FORECAST: Call money rates seen around 10 per cent on Friday.SPOT DOLLAR
The rupee ended marginally weaker on Thursday against the dollar on demand from some state-run banks. The rupee opened at 43.6025/61 from Wednesday's close of 43.59/5950. The rupee held steady at these levels for most part of the session. However, hectic dollar buying by the SBI and some other state-run banks pushed the rupee lower.
The rupee ended at 43.6050/6075. Dealers said the dollar demand in Wednesday's session outweighed sustained inflows from foreign investors, mainly the foreign institutional investors (FIIs). ``Corporate demand was nominal,'' a state-run bank dealer said. ``The SBI was bidding at 43.6050/6075,'' a dealer with a forex brokerage said. Cash/spot and tom/spot ended at 3.50/4 paise each, while cash/tom closed at 0.50/0.625 paise. The RBI fixed its reference rate for the US dollar at 43.61 as against 43.59 on Wednesday.
FORECAST: The rupee seen steady on Friday.
FORWARD PREMIUMS
Forward premiums fell amid heavy receiving by state-run banks on Thursday. ``It indicates that outlook for interest rates is soft,'' a primary dealer said. The six-month forward premium ended at an annualised 3.33 per cent after opening at 3.47 per cent. On Wednesday, it closed at 3.53 per cent. ``The forward premiums were tracking the spot rupee rather than the call money rates, which they usually do,'' a foreign bank dealer said. Call rates ended at 9.50-10 per cent. ``The fall in premia was more pronounced in the near end,'' a dealer with a forex brokerage said. In the near end, April dollars ended at 12/13 paise, May at 25/27 paise, while among the far forwards, October closed at 81/82 paise and November at 93/94 paise.
Dealers said there was good receivings from banks for the three and six month maturities. They said the premiums mayl be impacted by the call moneyrates on Friday.

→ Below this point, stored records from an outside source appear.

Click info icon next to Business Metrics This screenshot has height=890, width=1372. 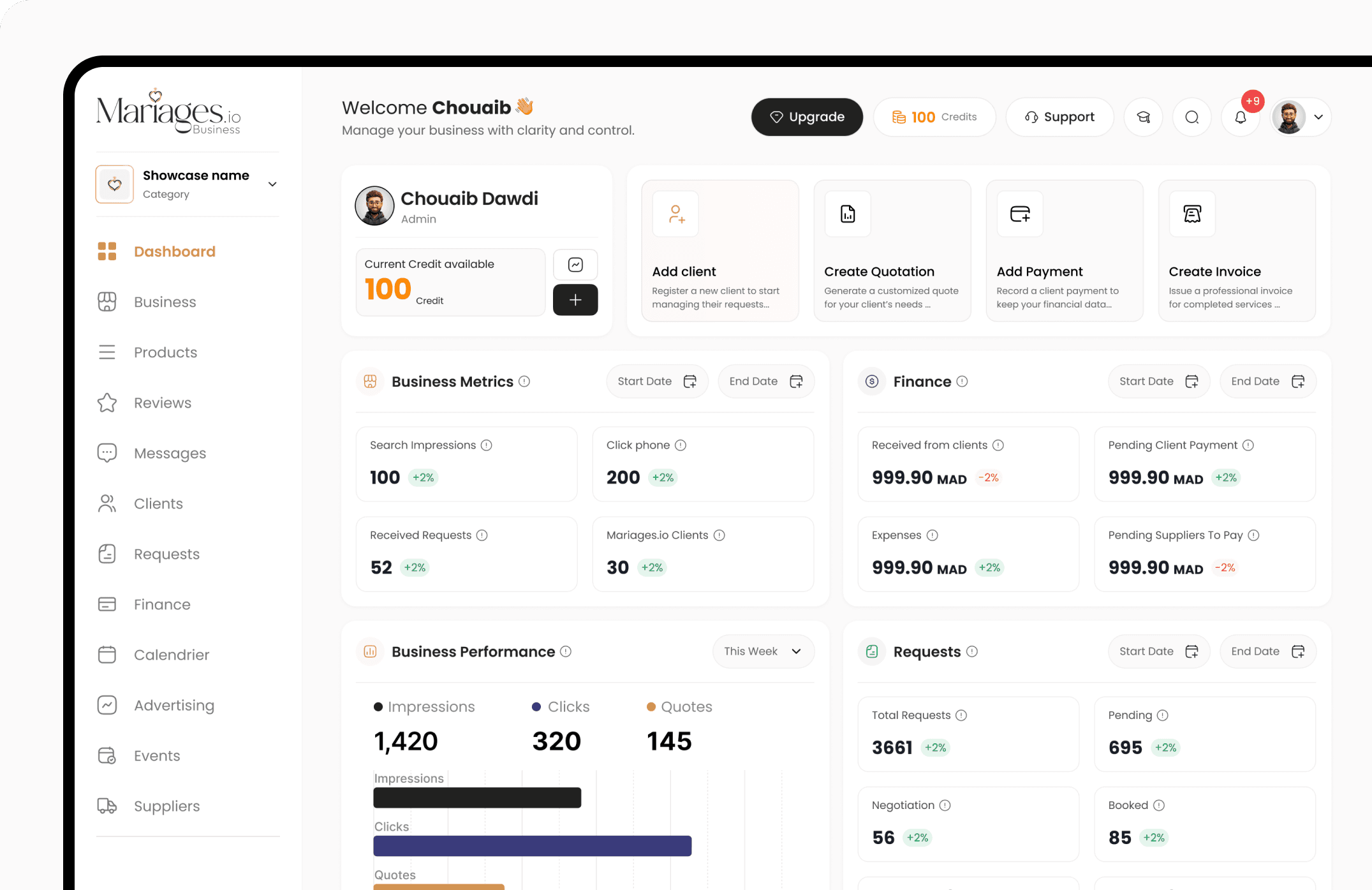click(x=524, y=382)
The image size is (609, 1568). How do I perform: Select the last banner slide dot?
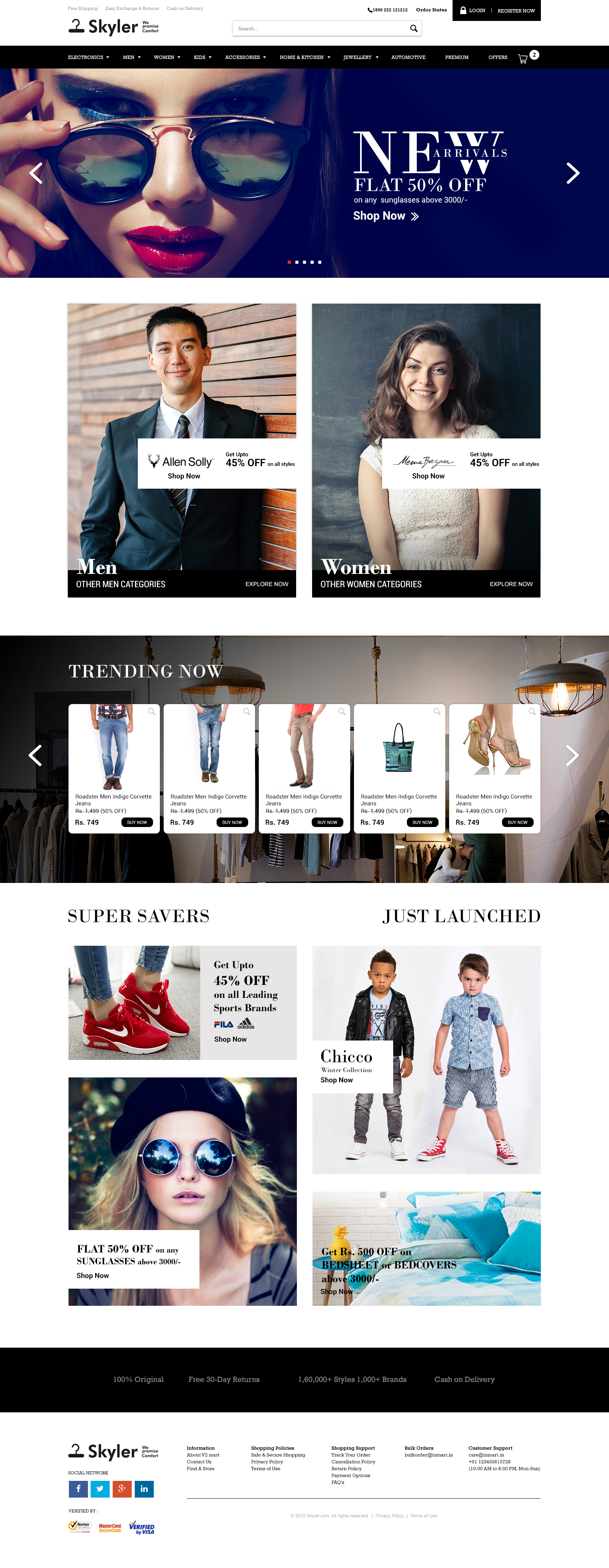tap(319, 262)
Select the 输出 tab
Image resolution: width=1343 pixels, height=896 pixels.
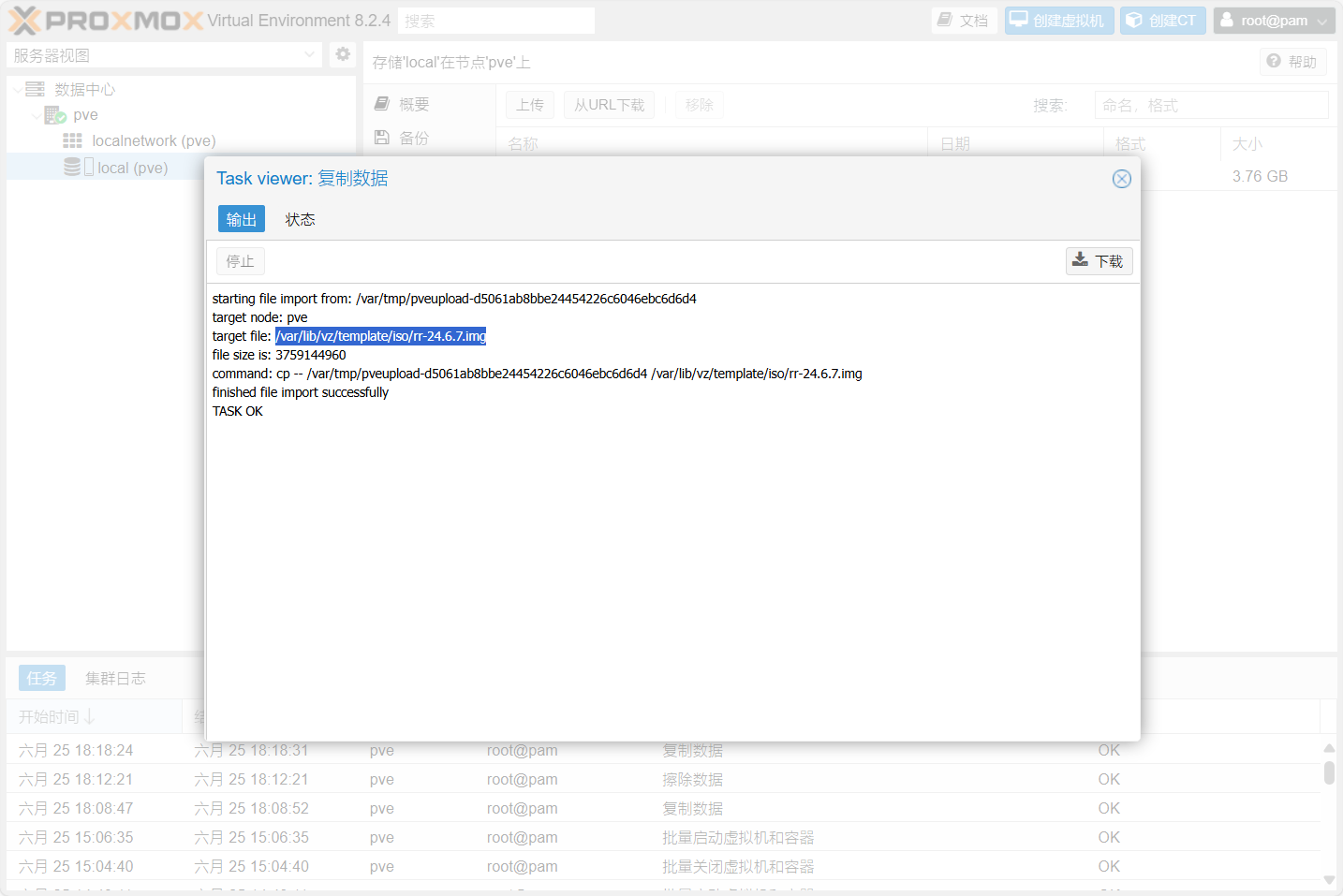(241, 219)
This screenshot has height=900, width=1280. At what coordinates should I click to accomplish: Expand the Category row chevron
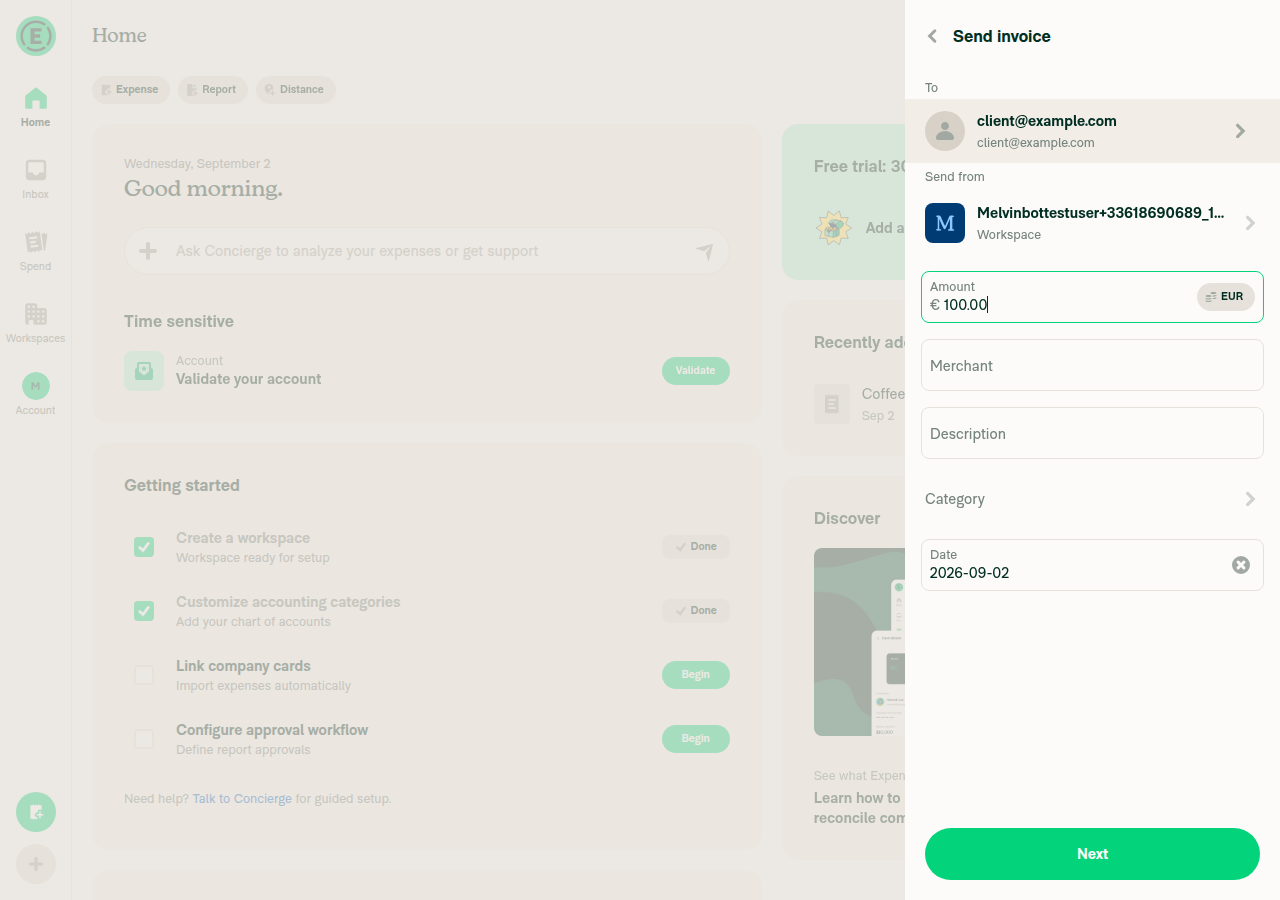point(1250,499)
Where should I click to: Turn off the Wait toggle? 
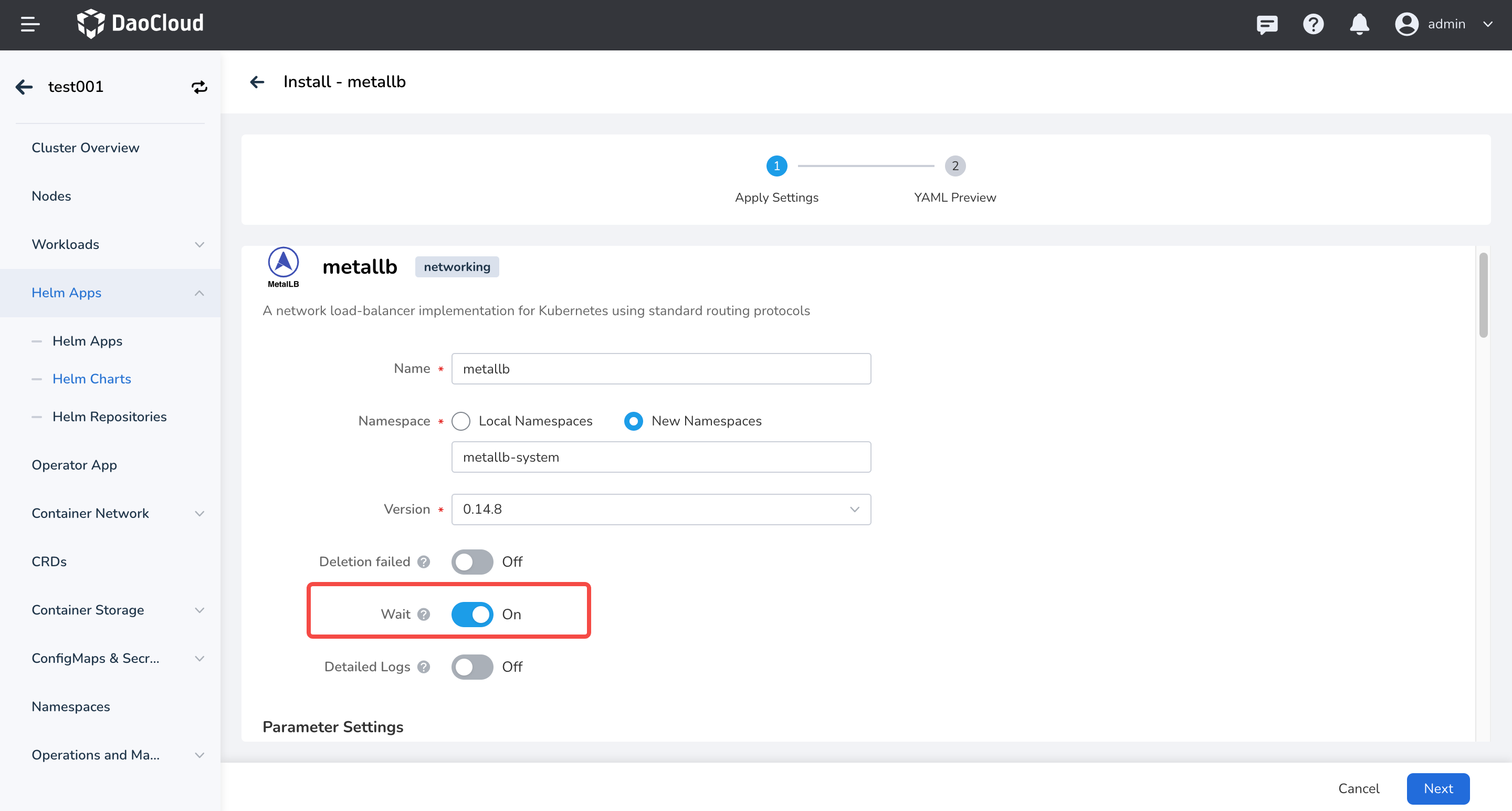pyautogui.click(x=472, y=614)
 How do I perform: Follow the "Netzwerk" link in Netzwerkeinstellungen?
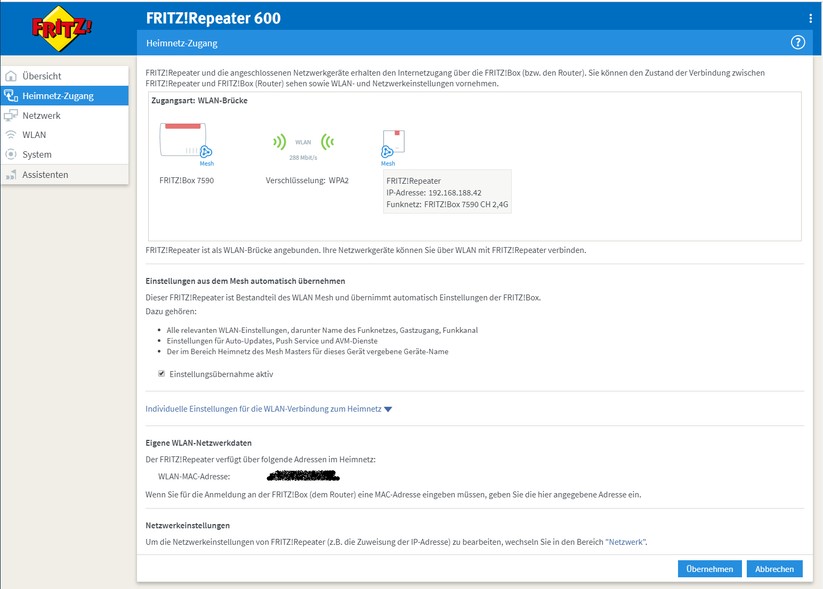coord(626,541)
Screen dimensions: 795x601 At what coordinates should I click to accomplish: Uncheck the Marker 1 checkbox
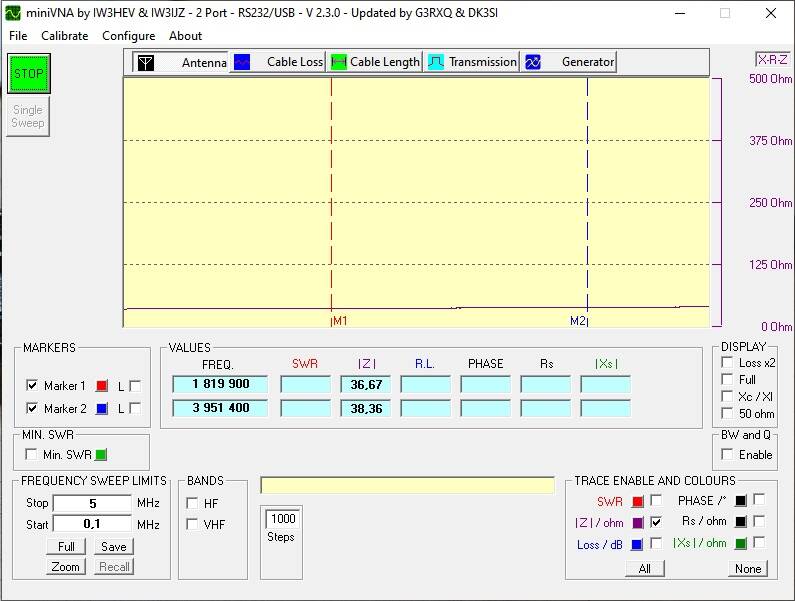click(x=32, y=386)
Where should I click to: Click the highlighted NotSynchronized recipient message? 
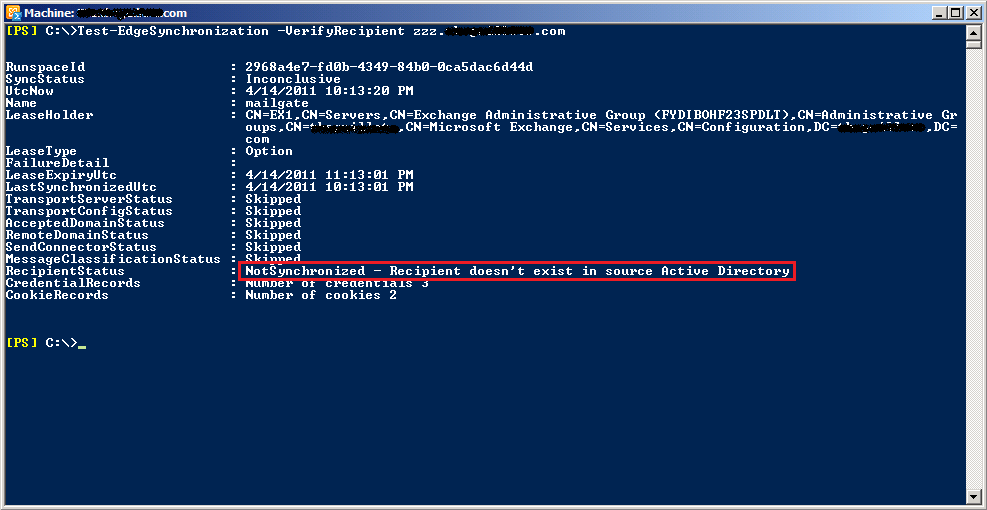[517, 271]
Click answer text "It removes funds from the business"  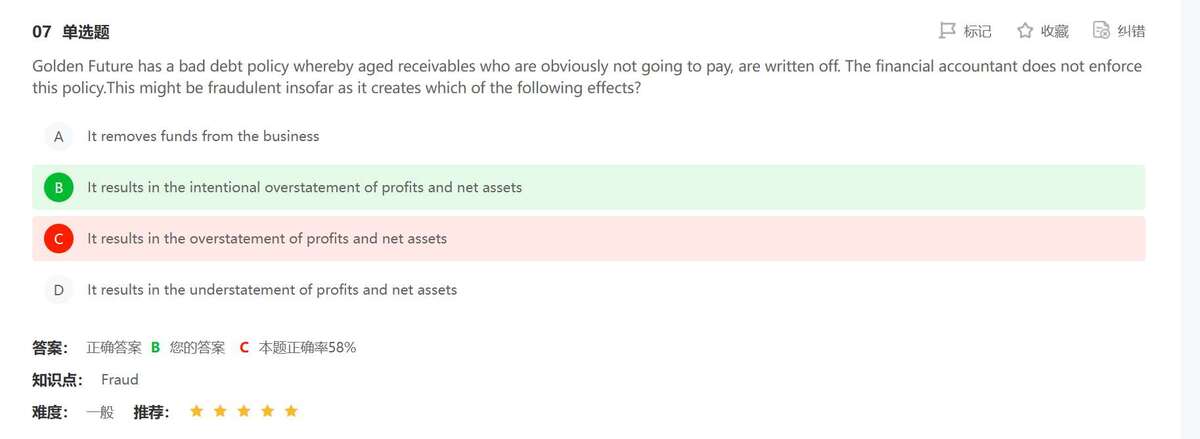tap(203, 136)
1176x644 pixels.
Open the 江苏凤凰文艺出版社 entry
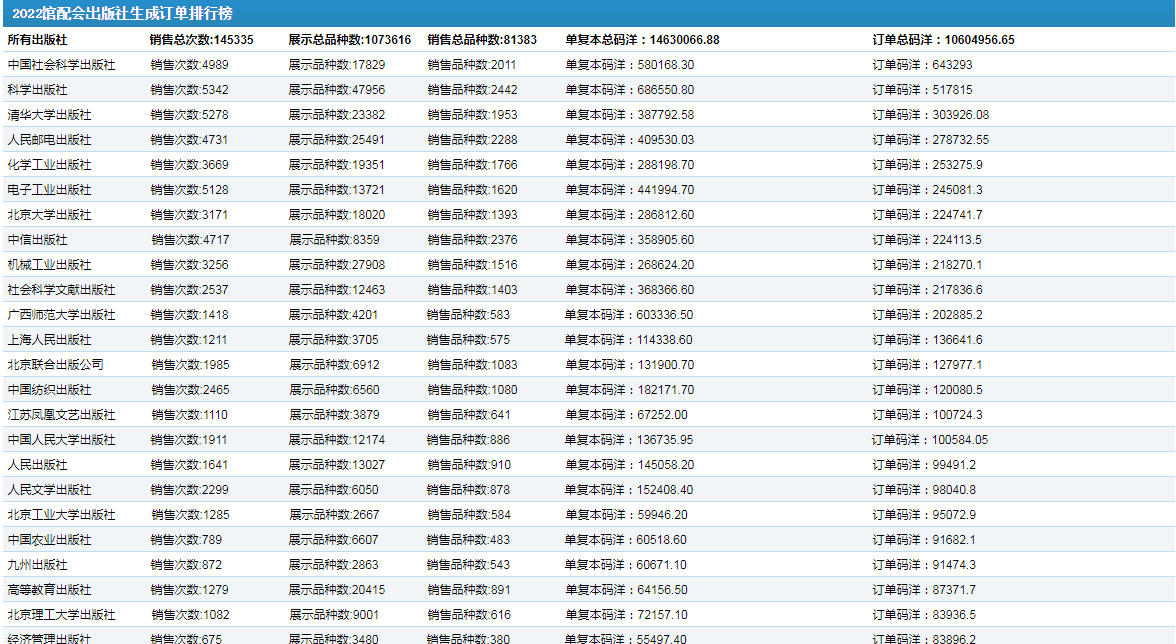(61, 415)
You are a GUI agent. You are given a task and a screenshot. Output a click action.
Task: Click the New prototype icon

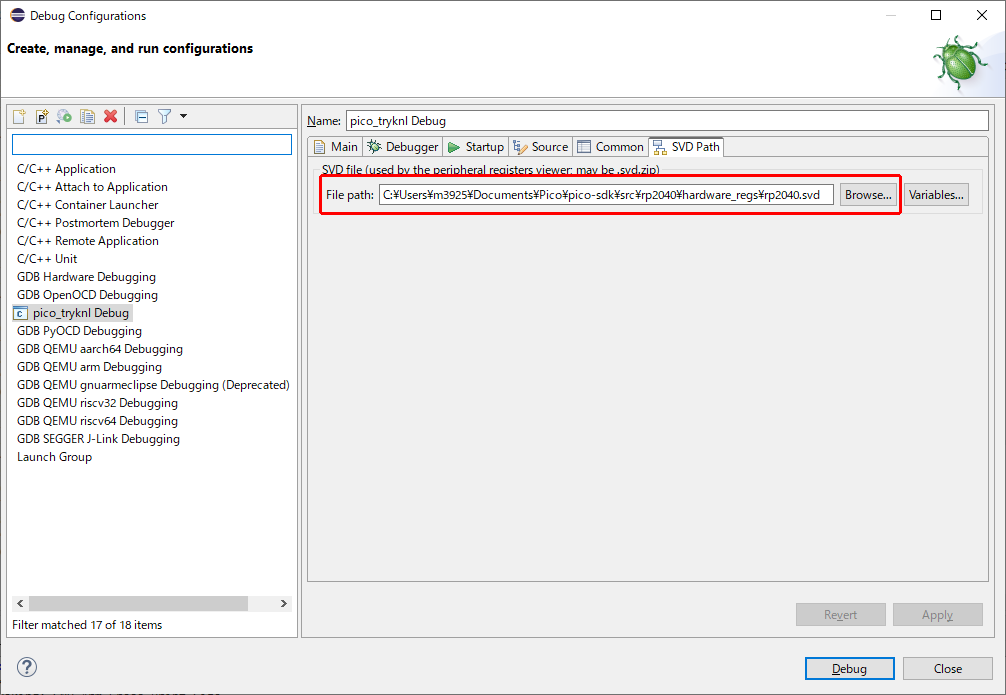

FORECAST: Premiums seen range-bound on Friday.
GILTS
Bond prices ended higher on Thursday, spurred by fresh talk of an interest rate cut and widespread buying by state-run banks. ``Traders are expecting the RBI to cut the CRR in the first week of April to facilitate the government borrowing programme. A few state-run banks have been buying long-term bonds in anticipation of a rate cut,'' a primary dealer said. Prices of long-term bonds went up by 50-60 paise in evening trade over mid-morning levels. The 11.99% 2009 bond ended at Rs 06.65 in evening deals compared to Rs 106.15/20 in mid-morning trade. ``Bullishness has returned as the market expects the RBI to start the year with the rate cut, so that there is no devolvement in the first auction itself. The new year will start with a bang in the bond market,'' a dealer in a private sector bank said. The gross government borrowing programme is budgeted at Rs 117,000 crore for the next financial year.
FORECAST: Bond prices seen range-bound on Friday.